O Brasil está vendo uma presença crescente e preocupante de militares no poder. Vários oficiais superiores, ativos e da reserva ocupam cargos ministeriais sob o governo atual, enquanto ministérios e outras instituições públicas são ocupadas por oficiais das mais diversas patentes. Esta militarização do espaço público tem chamado a atenção da academia e da sociedade civil, que questionam as implicações potenciais de tais níveis de militarização dentro de um regime democrático, especialmente em um país ainda sob a sombra de um regime militar (1964-1985).
O envolvimento militar na política brasileira, no entanto, remonta às origens da própria República. Além disso, durante todo o século 20, as Forças Armadas tiveram um papel político não necessariamente relacionado a assuntos de defesa no País. Esta relação teve um impacto na maneira como se desenvolveram as relações civis-militares e no próprio entendimento do que são e para que servem as Forças Armadas.
O fato de que as Forças Armadas brasileiras são empregadas como executores de uma série de políticas públicas que deveriam estar nas mãos de atores civis (aqui, refiro-me tanto a ações de distribuição de água no Nordeste, atendimento médico na Amazônia e resposta a catástrofes e desastres naturais, como até mesmo de polícia e segurança pública) provoca uma falsa percepção sobre o que deveria ser realmente sua função em democracias modernas. Para esta compreensão, remeto ao artigo de Raphael Lima, “Afinal, para que servem as Forças Armadas?”, publicado pela Problemas Brasileiros.
A literatura e as pesquisas sobre a história da organização, o regime militar brasileiro, a redemocratização e as relações civis-militares no Brasil estão consolidadas e robustas. Especialmente nos últimos anos, uma comunidade de estudiosos vem criando um repertório de estudos substanciais sobre estes temas. Com o objetivo de promover uma abordagem multidisciplinar para entender a presença generalizada dos militares na arena política brasileira – com base em uma perspectiva histórica mais ampla –, criamos, no King’s Brazil Institute, e em cooperação com universidades brasileiras e portuguesas, o projeto de pesquisa The Military in Politics in Brazil.

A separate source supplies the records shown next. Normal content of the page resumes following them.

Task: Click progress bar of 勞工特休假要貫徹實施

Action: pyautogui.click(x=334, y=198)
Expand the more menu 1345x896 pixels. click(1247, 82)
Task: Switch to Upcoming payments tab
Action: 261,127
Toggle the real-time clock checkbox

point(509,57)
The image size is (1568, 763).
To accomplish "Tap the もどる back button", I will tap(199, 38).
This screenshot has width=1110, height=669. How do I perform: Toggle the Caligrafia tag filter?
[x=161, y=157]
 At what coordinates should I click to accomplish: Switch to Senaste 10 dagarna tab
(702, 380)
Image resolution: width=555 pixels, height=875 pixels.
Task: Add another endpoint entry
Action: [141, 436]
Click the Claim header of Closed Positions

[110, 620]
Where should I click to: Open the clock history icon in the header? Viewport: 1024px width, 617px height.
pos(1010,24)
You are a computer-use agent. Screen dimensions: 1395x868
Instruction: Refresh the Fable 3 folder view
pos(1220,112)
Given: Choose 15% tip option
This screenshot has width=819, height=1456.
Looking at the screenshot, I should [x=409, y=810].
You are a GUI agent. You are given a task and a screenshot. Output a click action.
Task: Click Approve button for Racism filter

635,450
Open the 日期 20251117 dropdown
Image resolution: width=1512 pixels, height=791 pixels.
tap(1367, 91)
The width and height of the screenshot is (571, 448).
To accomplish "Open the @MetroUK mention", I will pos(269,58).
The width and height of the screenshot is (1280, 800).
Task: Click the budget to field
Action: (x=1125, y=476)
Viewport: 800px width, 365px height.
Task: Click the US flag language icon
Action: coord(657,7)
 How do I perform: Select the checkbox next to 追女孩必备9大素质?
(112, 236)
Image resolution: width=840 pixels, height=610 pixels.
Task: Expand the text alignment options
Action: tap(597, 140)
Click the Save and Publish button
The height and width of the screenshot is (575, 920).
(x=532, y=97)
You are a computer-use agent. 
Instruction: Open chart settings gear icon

O projeto procura realizar uma análise abrangente e multidisciplinar da percepção pública dos militares, desde o início da República brasileira até os dias atuais. O objetivo é responder a algumas perguntas fundamentais: o que significa ter as Forças Armadas no centro da trajetória e na construção histórica de uma nação? Como a presença de tal entidade influencia o imaginário social de um povo? Quais são os impactos da presença militar na política, no Brasil? Como podemos entender as relações civis-militares no Brasil?
Para responder a essas perguntas, buscamos conectar os pontos entre vários períodos históricos, bem como articular diversas áreas, como a Ciência Política, as Ciências Militares, a História e a Sociologia, além da memória coletiva. O primeiro resultado da pesquisa foi uma conferência realizada nos dias 27 e 28 de maio deste ano, que contou com a participação de acadêmicos do Brasil, dos Estados Unidos e da Europa cobrindo temas como os impactos e legados da Segunda Guerra Mundial, os projetos militares para o Estado e a sociedade, as abordagens críticas para a compreensão do que são as Forças Armadas no Brasil, o imaginário social sobre os militares no Brasil e as instituições militares e as políticas internas e externas brasileiras.
Uma das conclusões da conferência – e o que motiva a continuação desse projeto – é que sem uma percepção holística sobre o fenômeno do envolvimento de militares no ambiente político, não seremos capazes de estabelecer parâmetros de relações civis-militares, tampouco definir propriamente qual é o papel esperado das Forças Armadas na democracia brasileira.